Identifying the stem word in a given text is an important aspect of any Natural Language
Process. In Myanmar language, texts typically contain many different forms of a basic
word. Morphological variants are generally the most common problem in mis-spellings,
wrong translation and irrelevant retrieval query.
Since Myanmar written language does not use blank spaces to indicate word
boundaries, segmenting Myanmar texts becomes an essential task for Myanmar
language processing. Besides word segmentation, it is necessary to identify the stem
words in the sentence. Stemming refers to the process of marking each word in the word
segmentation result with a correct word type, for example, root word, single word,
prefix, suffix, etc. The segmentation and stemming process are denoted as
morphological analysis. During the process of word segmentation, two main problems
occur: segmentation ambiguities and unknown word occurrences. There are basically
two types of segmentation ambiguities: covering ambiguity and overlapping ambiguity.

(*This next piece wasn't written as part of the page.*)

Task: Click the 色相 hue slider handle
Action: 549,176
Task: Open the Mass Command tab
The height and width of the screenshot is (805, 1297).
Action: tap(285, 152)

These ambiguities are dealt with known words. An unknown word is defined as a word
that is not found in the system dictionary. In other words, it is an out-of-vocabulary
word. For any languages, even the largest dictionary will not be capable of registering
all geographical names, person names, organization names, technical terms and some
duplication words, etc. Named entity recognition (NER), refers to recognizing entities
that have specific meanings in the identified text, including persons, locations,
organization, etc.
Normally, stemming is considered as a separate process from segmentation. In
this new approach, segmentation, stemming and named entity detection are integrated
as a lexical analysis system. This research contributes to integrate segmentation,
stemming and named entity detection that would benefit in all these process. Although
many stemmers are available for the major languages, there is no stemmer for Myanmar
Language. The main reason is to produce Myanmar stemmer and it also solves the word
segmentation problem and detects the named entities. This is the first work on joint
Myanmar word segmentation, stemming and named entity detection.iv
Nowadays, deep learning approaches have become more and more popular in
NLP tasks. This system proposes BiLSTM-CNN-CRF network architecture that jointly
learns three processes. In this approach, stemming and named entity detection are
considered as a typical sequence tagging problem over segmented words, while
segmentation also can be modelled as a syllable-level tagging problem that identify the
word boundaries via predicting the labels. This approach is an effective joint neural
sequence labelling which predicts the combinatory labels of segmentation boundaries
and stemming and named entity detection tag at the syllable level.
This research presents BiLSTM-CNN-CRF architecture that learns both
character and syllable-level features, presenting the first evaluating of such architecture
on Myanmar language evaluation datasets. This research also evaluates over different
network architecture and many hyper parameters optimization such as pre-trained
embedding, dropout rate, learning rate and different optimizers.